On the economic news front, industrial production for August rose 0.4%, led by manufacturing output, which jumped 0.7% and hurt by utilities output, which dipped 1.5%. Although industrial production actually missed the 0.5% growth forecast by economists, it still represents the fastest rate of expansion we’ve witnessed in six months and would bode well that the manufacturing side of the economy is continuing to get better.
The intangible factor I speak of that has the market abuzz today is news that prospective Federal Reserve chairman nominee Larry Summers has dropped out of the running. As my Foolish colleague Dan Dzombak notes, some investors viewed Summers as being too intricately tied to Wall Street firms, while others took the opposite approach and saw Summers as a political pawn for the U.S. government. With Summers now out of the picture, investors seem pleased that a more neutral candidate may get the job once Ben Bernanke’s term is up.

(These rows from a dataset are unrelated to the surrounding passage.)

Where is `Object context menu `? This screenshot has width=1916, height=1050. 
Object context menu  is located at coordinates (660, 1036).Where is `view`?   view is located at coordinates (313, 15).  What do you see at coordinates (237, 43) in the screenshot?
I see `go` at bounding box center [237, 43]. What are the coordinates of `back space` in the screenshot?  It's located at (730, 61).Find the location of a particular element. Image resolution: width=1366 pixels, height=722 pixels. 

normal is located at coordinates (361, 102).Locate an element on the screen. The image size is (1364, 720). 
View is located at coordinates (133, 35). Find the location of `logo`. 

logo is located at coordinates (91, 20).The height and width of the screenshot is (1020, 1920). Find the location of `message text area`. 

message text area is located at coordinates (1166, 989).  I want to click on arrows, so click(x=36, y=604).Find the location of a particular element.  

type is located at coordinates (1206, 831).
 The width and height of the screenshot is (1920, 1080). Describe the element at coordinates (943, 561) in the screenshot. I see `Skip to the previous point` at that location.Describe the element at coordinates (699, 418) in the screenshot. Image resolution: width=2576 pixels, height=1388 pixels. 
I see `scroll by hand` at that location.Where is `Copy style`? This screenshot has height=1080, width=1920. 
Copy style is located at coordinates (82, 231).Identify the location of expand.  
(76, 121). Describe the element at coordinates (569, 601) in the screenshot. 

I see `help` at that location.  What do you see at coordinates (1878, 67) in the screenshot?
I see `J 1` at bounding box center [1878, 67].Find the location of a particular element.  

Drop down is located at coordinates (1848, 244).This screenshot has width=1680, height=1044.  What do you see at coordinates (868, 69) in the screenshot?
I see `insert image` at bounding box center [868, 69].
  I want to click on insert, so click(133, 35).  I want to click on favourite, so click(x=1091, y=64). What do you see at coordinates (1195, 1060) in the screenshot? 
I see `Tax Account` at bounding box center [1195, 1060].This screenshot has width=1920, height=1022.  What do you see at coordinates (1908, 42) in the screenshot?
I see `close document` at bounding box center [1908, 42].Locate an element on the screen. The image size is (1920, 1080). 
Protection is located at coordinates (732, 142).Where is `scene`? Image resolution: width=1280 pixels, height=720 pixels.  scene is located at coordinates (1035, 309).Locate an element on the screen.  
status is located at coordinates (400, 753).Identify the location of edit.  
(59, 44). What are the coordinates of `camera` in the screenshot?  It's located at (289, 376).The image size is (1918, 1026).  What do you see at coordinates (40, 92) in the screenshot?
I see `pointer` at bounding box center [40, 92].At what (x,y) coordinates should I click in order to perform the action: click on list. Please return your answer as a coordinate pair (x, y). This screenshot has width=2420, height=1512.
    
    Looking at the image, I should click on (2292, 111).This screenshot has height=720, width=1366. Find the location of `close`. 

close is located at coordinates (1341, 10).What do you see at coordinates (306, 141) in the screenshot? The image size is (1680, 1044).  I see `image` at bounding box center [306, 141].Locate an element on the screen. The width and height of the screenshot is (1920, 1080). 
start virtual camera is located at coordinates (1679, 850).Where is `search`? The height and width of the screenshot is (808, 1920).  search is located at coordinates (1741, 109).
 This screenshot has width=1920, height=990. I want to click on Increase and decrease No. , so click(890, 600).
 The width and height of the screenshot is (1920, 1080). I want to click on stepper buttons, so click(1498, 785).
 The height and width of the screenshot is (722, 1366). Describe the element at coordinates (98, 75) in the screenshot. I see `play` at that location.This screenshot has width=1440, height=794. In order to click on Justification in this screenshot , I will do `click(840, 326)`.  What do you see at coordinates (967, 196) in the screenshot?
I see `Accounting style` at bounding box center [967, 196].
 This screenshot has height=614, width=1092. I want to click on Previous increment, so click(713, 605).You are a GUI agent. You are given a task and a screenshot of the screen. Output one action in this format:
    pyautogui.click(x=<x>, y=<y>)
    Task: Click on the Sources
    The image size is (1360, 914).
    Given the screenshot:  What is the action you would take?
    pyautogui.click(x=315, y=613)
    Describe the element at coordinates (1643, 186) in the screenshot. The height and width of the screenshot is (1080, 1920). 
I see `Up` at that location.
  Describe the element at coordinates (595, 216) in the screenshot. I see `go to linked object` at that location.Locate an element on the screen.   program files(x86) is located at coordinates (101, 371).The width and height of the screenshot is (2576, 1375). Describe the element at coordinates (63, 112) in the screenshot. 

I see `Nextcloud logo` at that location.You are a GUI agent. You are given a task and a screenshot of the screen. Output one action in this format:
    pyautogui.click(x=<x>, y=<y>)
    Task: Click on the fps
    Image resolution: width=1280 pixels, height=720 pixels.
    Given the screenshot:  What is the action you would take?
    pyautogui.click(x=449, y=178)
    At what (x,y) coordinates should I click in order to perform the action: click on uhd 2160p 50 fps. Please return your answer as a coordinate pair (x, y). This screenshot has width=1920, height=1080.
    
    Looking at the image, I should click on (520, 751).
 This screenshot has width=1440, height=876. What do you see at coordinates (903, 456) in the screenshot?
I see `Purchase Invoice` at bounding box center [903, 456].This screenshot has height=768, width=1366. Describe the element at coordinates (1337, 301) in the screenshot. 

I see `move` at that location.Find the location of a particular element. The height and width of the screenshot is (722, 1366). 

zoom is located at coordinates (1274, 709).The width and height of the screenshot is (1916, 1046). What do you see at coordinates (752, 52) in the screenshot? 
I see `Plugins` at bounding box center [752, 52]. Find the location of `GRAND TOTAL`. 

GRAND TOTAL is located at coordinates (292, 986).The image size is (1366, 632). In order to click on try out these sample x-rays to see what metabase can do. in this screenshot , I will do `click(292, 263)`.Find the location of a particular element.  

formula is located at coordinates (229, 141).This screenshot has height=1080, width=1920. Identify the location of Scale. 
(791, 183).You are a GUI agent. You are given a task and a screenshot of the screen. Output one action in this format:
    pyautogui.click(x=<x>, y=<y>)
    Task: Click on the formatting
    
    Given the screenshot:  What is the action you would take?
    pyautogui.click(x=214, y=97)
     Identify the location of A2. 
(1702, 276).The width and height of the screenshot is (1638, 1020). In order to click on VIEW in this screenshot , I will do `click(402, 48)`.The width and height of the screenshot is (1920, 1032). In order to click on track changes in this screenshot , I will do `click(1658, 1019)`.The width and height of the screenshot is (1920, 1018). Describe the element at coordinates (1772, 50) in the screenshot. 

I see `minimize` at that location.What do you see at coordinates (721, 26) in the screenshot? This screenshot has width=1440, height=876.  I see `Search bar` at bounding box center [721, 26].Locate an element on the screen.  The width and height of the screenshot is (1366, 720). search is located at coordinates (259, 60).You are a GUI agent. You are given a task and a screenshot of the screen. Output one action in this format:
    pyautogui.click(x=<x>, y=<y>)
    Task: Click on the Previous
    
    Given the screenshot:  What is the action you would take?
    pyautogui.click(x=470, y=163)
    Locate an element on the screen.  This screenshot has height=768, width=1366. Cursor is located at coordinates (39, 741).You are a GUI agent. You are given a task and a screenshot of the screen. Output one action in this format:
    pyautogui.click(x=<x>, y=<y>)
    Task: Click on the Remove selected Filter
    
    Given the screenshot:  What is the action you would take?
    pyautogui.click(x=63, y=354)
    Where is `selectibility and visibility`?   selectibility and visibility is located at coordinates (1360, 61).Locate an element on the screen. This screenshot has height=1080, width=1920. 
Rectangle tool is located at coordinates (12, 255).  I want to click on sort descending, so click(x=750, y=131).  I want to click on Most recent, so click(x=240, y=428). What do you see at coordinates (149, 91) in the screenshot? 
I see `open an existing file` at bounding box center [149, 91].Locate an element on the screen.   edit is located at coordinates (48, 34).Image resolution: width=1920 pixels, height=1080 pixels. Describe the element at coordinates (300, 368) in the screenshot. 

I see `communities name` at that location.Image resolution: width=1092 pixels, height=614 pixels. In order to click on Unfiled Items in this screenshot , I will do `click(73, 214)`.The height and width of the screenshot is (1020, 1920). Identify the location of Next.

Wrangling in this pleasant news, the S&P 500 advanced 9.61 points (0.57%) to finish at 1,697.60, the ninth time in 10 days the index has moved higher.
Decisively leading the S&P 500 higher today (and a newcomer to the top-performers list) is specialty metal products manufacturer Allegheny Technologies Incorporated (NYSE:ATI), which jumped 8.1% after announcing the sale of its tungsten materials business to Kennametal Inc. (NYSE:KMT) for $605 million. The deal is a win-win for both parties involved, as the cash will allow Allegheny Technologies Incorporated (NYSE:ATI) to focus on its faster-growing flat-rolled metal businesses, while Kennametal Inc. (NYSE:KMT) will add about $340 million in annual sales to its books and save in the neighborhood of $30 million to $40 million annually through synergies.
Sticking with the theme of aerospace and defense winners, The Boeing Company (NYSE:BA) advanced 3.9% after a Reuters report noted that the company had the winning bid in South Korea for its F-15 Stealth Eagle fighter jet totaling $7.6 billion. What’s noteworthy about the win, as my Foolish colleague Dan Carroll points out, is that The Boeing Company (NYSE:BA) won by default since both Lockheed Martin and Eurofighter’s fighter jets came in above the predetermined budget set by South Korea. Given the ability to meet numerous price points for its customers and government agencies is just another reason why The Boeing Company (NYSE:BA) is a dominant force in the aerospace and defense industry.